Josh Brown
Co-founder, Research and Strategy, MoreBrains Cooperative
Australian organisations have been leaders in the support and adoption of persistent identifiers (PIDs). In globally challenging times, we depend on accurate, timely dissemination of research results and activities more than ever. The same challenges make compelling demands on the public purse, requiring those delivering publicly funded research to do so efficiently. For this reason the Australian Research Data Commons (ARDC) and Australian Access Federation (AAF) commissioned the MoreBrains Cooperative to investigate how PIDs can reduce administrative burden and increase efficiency in the Australian academic research sector.
The three main benefits of PIDs are:
- Metadata reuse: PID registries store metadata, and provide programmatic access to it, saving the time and effort of rekeying it, and improving accuracy
- Automation: The presence of a PID in a system or a metadata record can trigger for an action, saving time but also offering more complete information and more timely information processing
- Aggregation and analysis: At the institutional or national scale, aggregating information about entities and the relationships between them enables strategic analysis, benchmarking, the plotting of trends, and a host of other insights
Focusing on the first of these, we found that the time cost of metadata entry is nearly 38,000 person days per year with a direct financial cost of nearly $24 million per year.

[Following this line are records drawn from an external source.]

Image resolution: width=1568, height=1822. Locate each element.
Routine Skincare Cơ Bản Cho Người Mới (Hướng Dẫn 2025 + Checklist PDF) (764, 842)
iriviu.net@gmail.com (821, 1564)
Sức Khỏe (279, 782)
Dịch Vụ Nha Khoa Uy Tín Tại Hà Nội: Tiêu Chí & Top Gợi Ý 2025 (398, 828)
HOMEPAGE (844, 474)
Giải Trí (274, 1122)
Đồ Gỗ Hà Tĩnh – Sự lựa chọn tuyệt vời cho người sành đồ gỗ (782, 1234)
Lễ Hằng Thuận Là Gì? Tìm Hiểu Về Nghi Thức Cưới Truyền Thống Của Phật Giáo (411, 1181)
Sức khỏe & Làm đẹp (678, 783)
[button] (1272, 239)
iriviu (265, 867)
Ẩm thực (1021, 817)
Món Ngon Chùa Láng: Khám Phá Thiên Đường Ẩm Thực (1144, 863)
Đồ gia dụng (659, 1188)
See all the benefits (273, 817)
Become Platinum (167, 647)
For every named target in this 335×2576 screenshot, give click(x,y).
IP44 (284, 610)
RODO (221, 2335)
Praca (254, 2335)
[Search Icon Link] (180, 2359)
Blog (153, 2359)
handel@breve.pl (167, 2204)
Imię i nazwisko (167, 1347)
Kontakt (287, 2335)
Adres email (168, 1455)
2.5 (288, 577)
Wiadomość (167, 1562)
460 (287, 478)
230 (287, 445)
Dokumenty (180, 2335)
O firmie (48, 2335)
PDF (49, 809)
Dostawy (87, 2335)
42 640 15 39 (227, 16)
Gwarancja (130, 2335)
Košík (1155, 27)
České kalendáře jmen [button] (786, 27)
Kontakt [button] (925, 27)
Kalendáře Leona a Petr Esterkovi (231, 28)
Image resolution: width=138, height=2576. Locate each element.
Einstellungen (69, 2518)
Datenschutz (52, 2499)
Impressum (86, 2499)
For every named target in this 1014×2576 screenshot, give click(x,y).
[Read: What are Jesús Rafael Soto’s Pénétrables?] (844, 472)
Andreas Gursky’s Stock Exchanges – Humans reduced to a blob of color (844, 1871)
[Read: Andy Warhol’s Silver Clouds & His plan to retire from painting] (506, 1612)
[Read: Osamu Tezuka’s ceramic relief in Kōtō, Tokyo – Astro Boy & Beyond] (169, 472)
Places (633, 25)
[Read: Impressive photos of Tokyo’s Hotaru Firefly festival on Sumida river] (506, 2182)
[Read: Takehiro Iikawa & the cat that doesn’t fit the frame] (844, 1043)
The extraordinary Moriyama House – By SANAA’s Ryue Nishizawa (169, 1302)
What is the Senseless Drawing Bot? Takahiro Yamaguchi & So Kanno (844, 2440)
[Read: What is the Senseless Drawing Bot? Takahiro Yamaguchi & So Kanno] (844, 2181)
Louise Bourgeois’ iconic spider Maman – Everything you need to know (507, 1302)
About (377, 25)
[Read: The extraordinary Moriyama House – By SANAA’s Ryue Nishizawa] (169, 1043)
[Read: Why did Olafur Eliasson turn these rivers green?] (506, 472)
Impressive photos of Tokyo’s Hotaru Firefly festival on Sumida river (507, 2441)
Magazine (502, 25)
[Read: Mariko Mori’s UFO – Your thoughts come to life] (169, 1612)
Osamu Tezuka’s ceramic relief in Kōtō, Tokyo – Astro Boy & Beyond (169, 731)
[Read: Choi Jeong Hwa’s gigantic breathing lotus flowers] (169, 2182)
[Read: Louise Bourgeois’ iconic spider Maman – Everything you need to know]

Based on our research, we offer recommendations for a strategy to maximise these benefits and analyse the steps the Australian eResearch community could take to deliver them to every institution and researcher.
Biography
Josh Brown is a co-founder and the research and strategy lead for MoreBrains Cooperative, a group of research ecosystem experts working to bring resilience and efficiency to the world of open research. He has worked for Jisc, CERN, ORCID and Crossref in a variety of roles, and is a passionate advocate for openness and transparency in research.